Discount giant Action keeps 3i Group motoring

Top performing private equity fund 3i beats expectations again with strong third quarter earnings thanks to star holding in Action, the fast-growing Dutch discount retailer.

Dutch discount retailer Action is continuing to drive 3i Group (III ) to new highs as its appeal to cash-strapped shoppers keeps the top-performing investment company ahead of analyst expectations.

3i has reported an 8% increase in net asset value (NAV) to £20.34 per share in its third quarter, which covers the three months to 31 December, contributing to an 18% portfolio return over nine months.

Currency movements deducted 16p from the investment gain, but this was more than offset by strong results from Action, which accounts for nearly two-thirds of the private equity giant’s asset value.

Net sales from the Dutch company rose 11.4% in the three months and while that was significantly lower than a year ago when turnover jumped 23.4% in the quarter, 2023 was still a solid year with 16.7% sales growth compared with 18.1% in 2022.

Simon Borrows, 3i chief executive and Action chair, said: ‘Action has again produced an all-round, impressive set of results and has started 2024 with good momentum across all of its markets.’

He said transaction volumes had accounted for 89% of the like-for-like sales increase after Action cut the prices of 2,500 products in the second half, widening the gap between it and competitors.

With an unchanged earnings multiple of 18.5 times, 3i’s 54.8% stake in Action rose £900m in the last quarter, from £12.9bn in September to £13.8bn at the end of the year. 

This is a similar rise to the increase in 3i’s overall NAV during the quarter, underlying Action’s crucial role in its performance. 3i’s NAV finished the year at £21.1bn, up from £20.3bn in September, giving Action a dominant 61% position in the portfolio.

Thanks to its growth the retailer paid 3i £189m worth of dividends in December.

Analysts had predicted growth at Action would slow, and while it did moderate this was ‘much less than anticipated,’ said Liberum analyst Joachim Klement.

Red Sea disruption

The situation in the Red Sea poses a risk for the retailer’s future growth and 3i said it had spoken to Action about this and the company is ‘carefully monitoring’ the situation and ‘working with its freight partners to ensure disruption is minimised’.

‘Freight costs in the short term may be higher due to surcharges but, provided the situation does not escalate, the impact on profitability can be managed,’ the FTSE 100 company said.

Meanwhile, 3i successfully completed the refinancing for European personal care producer Royal Sanders, creating proceeds of £109m, giving the company a strong balance sheet of £666m in cash, an undrawn credit facility of £900m and gearing of 3% at the end of 2023.

All this has aided 3i shares, which returned 85% to shareholders last year, making it the best-performing investment company in 2023. Excitement over Action had by yesterday pushed 3i shares to 31% over NAV per share, up from a 12.5% premium in September. 

Today’s news prompted some profit taking and the shares fell 2.5% to £24.16. Against the new higher NAV, this reduced the premium to 19%.

‘We were completely off the mark when we said that the premium to NAV had little room to grow,’ said Klement.
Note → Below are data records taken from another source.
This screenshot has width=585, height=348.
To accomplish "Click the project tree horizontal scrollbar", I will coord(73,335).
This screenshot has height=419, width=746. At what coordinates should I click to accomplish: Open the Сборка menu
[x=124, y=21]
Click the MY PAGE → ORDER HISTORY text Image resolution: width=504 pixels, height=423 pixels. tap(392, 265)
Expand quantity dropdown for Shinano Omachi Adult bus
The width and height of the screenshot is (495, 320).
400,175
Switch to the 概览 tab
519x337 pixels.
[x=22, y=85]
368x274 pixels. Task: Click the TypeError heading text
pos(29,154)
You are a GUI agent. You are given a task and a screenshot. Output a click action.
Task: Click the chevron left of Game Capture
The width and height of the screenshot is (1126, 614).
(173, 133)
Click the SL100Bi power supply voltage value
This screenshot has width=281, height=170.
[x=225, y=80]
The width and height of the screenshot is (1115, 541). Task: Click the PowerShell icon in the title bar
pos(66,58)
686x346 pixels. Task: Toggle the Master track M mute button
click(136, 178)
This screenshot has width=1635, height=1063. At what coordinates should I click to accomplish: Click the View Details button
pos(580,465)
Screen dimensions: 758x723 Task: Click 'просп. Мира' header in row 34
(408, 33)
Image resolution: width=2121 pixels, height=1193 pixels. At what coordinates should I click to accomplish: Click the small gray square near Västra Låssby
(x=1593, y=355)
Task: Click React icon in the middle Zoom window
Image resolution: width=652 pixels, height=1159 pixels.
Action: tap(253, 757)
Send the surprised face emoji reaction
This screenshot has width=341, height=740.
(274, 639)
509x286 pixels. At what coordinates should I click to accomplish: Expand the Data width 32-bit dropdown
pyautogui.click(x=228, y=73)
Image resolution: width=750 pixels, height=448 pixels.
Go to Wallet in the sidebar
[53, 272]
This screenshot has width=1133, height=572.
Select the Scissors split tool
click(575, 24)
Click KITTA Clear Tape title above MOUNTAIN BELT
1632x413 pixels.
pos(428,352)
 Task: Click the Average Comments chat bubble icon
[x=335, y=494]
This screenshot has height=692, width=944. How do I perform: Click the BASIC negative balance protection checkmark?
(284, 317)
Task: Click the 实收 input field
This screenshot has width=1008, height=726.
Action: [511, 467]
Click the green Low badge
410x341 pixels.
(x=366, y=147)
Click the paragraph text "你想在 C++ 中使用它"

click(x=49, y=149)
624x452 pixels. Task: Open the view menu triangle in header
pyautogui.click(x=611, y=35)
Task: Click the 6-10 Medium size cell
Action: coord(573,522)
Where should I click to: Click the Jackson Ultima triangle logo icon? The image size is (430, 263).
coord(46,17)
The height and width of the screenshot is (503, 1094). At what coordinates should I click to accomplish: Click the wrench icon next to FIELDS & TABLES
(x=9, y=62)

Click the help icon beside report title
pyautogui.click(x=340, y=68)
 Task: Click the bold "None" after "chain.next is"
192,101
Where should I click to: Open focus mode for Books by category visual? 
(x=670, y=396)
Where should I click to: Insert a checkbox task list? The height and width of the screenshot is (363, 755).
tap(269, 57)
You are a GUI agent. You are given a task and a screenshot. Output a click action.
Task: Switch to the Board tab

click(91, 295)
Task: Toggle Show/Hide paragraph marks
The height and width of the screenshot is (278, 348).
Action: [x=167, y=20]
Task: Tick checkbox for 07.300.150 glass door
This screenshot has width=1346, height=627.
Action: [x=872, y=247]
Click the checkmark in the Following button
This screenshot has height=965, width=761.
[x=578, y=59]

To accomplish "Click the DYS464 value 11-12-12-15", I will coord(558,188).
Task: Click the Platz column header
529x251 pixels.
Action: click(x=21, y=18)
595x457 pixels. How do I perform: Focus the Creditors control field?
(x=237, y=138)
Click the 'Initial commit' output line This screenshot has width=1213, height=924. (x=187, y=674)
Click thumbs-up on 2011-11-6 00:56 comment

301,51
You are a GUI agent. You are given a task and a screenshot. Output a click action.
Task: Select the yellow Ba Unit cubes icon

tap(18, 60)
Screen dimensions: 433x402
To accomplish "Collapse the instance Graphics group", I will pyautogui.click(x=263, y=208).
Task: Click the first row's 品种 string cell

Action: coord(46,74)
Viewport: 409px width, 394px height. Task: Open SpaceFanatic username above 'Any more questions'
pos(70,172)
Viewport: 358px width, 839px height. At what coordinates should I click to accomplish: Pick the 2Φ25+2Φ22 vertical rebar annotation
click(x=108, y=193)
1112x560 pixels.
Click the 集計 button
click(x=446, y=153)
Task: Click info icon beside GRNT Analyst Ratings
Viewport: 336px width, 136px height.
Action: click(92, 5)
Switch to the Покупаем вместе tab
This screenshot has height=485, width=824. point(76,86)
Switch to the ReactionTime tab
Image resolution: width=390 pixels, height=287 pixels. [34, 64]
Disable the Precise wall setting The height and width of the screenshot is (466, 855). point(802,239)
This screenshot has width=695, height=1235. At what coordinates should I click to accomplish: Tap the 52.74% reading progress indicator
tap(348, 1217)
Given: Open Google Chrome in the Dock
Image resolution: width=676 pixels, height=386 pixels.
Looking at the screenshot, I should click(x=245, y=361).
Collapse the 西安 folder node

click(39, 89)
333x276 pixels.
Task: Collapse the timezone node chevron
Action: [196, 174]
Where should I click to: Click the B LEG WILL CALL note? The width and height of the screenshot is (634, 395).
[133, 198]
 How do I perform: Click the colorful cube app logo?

While the current share price is ‘high’ given the point in the cycle and decline in growth from Action, in a longer-term context the premium is ‘hardly above the average of the last 10 years’.

‘Could it be that 3i is not subject to the same gravity as other private equity funds given the resilience of Action? It increasingly looks like that could be the case,’ he said.

However, Deutsche Numis analyst Kim Bergoe disagreed, cutting her recommendation from ‘buy’ to ‘hold’, but lifting the target price to £26.47 from £23.74.

‘While we do expect Action to continue to perform strongly, driving continued Ebitda [underlying earnings] growth and cash generation, we note that the general economic, geopolitical and political backdrop results in challenging conditions across much of the portfolio,’ she said.